Frites – the national dish of Belgium
Dating back to the 1600’s, people in the French speaking region of Belgium (Wallonia) experienced a shortage of river fish that they would usually catch and fry up in the winter. Someone got the idea to cut potatoes, a recent import from South America, into small slivers, shaped somewhat like the little fish, and fry them up instead. And voilà, the frite was born. It was American servicemen helping to liberate Belgium in WWI who wrongly gave them the name “French fries”, presumably because the people in Wallonia spoke French. Belgium recently applied to UNESCO to give their frites world heritage status, so, yeah, they take them pretty seriously. Please don’t ask a Belgian waiter for French fries, unless you would like this history lesson repeated each time you do!
Proper frites are never frozen (sorry McDonald’s et. al) and should not be too skinny or too thick (about 1 cm square if you want to get technical). They are fried twice – once at 150° C and then again at 175 ° C. The result is a golden fry that is crispy on the outside and soft inside. They are properly served with a dollop of mayonnaise, although the creative Belgians have come up with all sorts of interesting dipping sauces. My favourite is pepper sauce and spicy relish. OK, I’m so hungry right now…
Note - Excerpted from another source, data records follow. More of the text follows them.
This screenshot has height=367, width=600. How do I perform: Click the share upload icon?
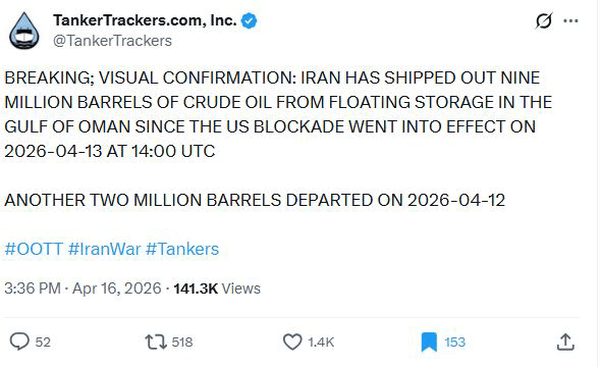(x=566, y=342)
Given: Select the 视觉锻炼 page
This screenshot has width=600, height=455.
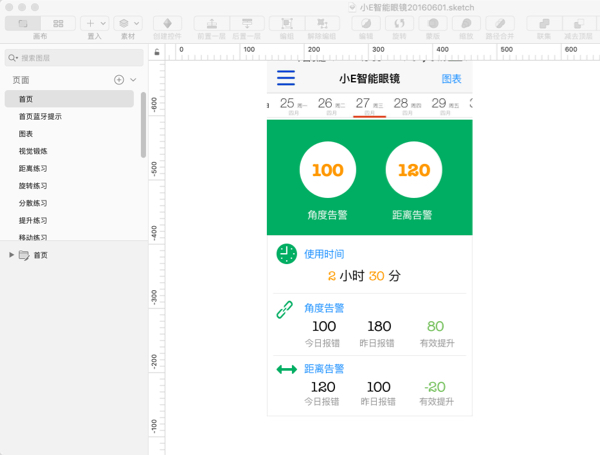Looking at the screenshot, I should coord(33,151).
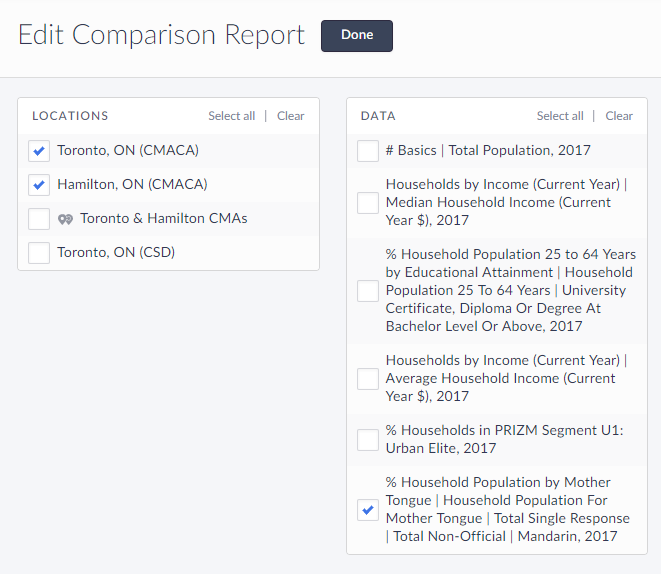Image resolution: width=661 pixels, height=574 pixels.
Task: Enable the Toronto & Hamilton CMAs checkbox
Action: click(x=39, y=219)
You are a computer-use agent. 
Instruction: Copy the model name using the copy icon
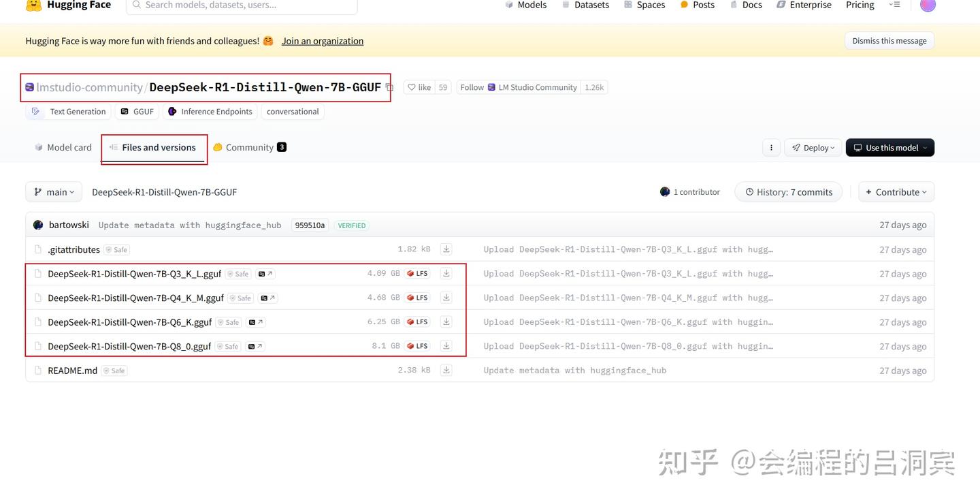389,87
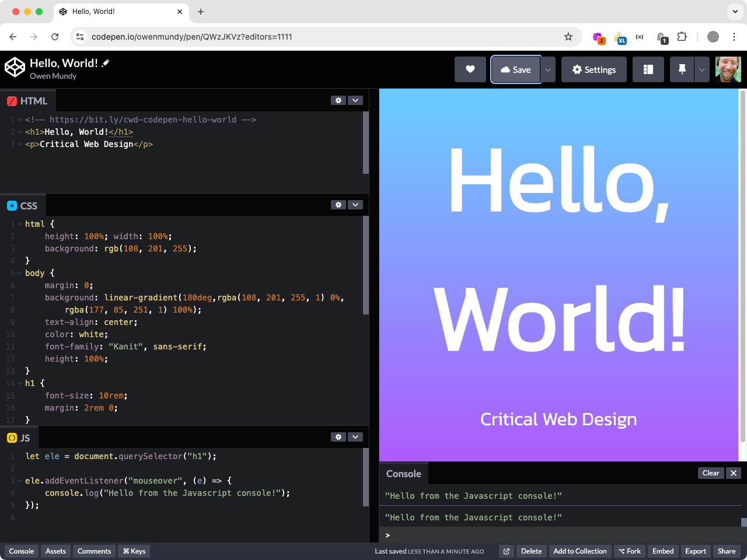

You can get good frites at pretty much any decent restaurant in Belgium. In Bruges, I like to get them from one of the two historic frituur at the base of the towering Belfort on Market Square. Just look for the little green structures. They are generally open 10:00 to 24:00, but sometimes later on the weekends. Cheap – just a few euros for a small (which is plenty for one person). And if you really don’t want mayo or one of the other unique sauces with your fries, you can ask for ketchup. They won’t laugh at you.